ADD can produce final condition code bits without regard to previous values of the condition codes, so it doesn't need to wait for previous instructions to finish computing their value of the condition codes."

- and -

"On x86 architectures, with variable length instruction
encoding, there could be occasions where either one is
preferable over the other. If the shorter on would fit
in a cache line or decode block where the larger wouldn't,
then it will come out ahead. If the shorter one would leave
half of the next instruction in the window, and the remaining
half in the next window, the larger one might be better by
aligning its successor nicely."

-- 
Marco

December 13, 2013
I found that performance of ranges is miserable in many cases. You should not use them if there is any chance for big/critical computations. Actually I don't like to have two subsets of language: one with good performance, and other with good maintainability/readability. I have a couple thought about this situation. May by we can use CTFE and mixin for inlining some range based code on library level?

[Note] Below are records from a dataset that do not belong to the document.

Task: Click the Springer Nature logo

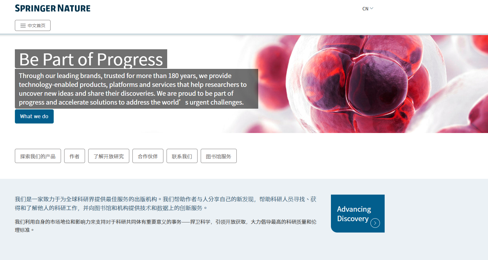Action: click(52, 8)
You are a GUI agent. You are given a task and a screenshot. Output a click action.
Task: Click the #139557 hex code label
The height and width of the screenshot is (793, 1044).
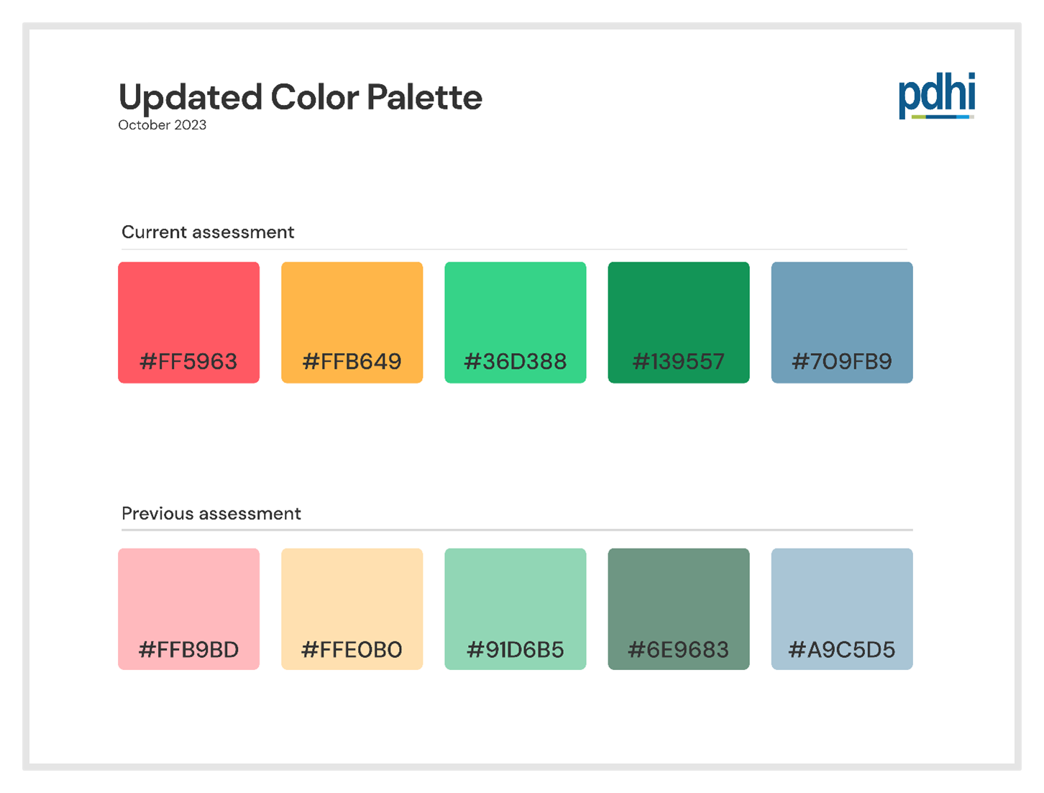pyautogui.click(x=678, y=361)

FYI One of my benchmark (calculate sum of two simple ranges):
#!/usr/bin/rdmd

module zip_test;

import std.range;
import std.datetime;
import std.getopt;
import std.stdio;
import std.algorithm;


struct Range{
        uint count = 0;
        @property bool empty(){
                return count>=limit;
        }
        @property int front(){
                return count;
        }
        bool popFront(){
                count++;
                return count<limit;
        }
}

uint testForEach(){
        Range r1, r2;
        uint rs = 0;
        for(int i=0; !r1.empty && !r2.empty; i++){
                rs += r1.front + r2.front;
                r1.popFront();
                r2.popFront();
        }
        writefln("foreach: %s", rs);
        return rs;
}
uint testZip(){
        Range r1, r2;
        auto tmpRange = step1(r1, r2);
        auto rs = reduce!(q{ a + b })(0U, tmpRange);
//      auto rs = reduce!((a,b) => a + b)(0U, tmpRange);
        writefln("zip: %s", rs);
        return rs;
}

auto step1(Range r1, Range r2){
        //return zip(r1, r2).map!(a => a[0]+a[1]);
        return zip(r1, r2).map!(q{a[0]+a[1]});
}

uint limit = 10_000;

void main(string[] args){
        getopt( args, "limit", &limit);
        auto r = benchmark!(testForEach, testZip)(10);
        foreach(idx, rs; r){
                writefln("%s - %s", idx, rs.msecs);
        }
}

Results:
~/ldc2-0.12.0-linux-x86_64/bin/ldmd2 -O -release -inline zip_test.d
./zip_test --limit 10000000
…........
0 - 0
1 - 764
December 13, 2013
On Friday, 13 December 2013 at 18:03:28 UTC, Nikolay wrote:
>
> Results:
> ~/ldc2-0.12.0-linux-x86_64/bin/ldmd2 -O -release -inline zip_test.d
> ./zip_test --limit 10000000
> …........
> 0 - 0
> 1 - 764

And now try -inline-threshold=1024 ;-)
Reading -help-hidden sometimes helps.
December 14, 2013
> And now try -inline-threshold=1024 ;-)
> Reading -help-hidden sometimes helps.

Thanks. It is really game changer. I get my words about ranges back.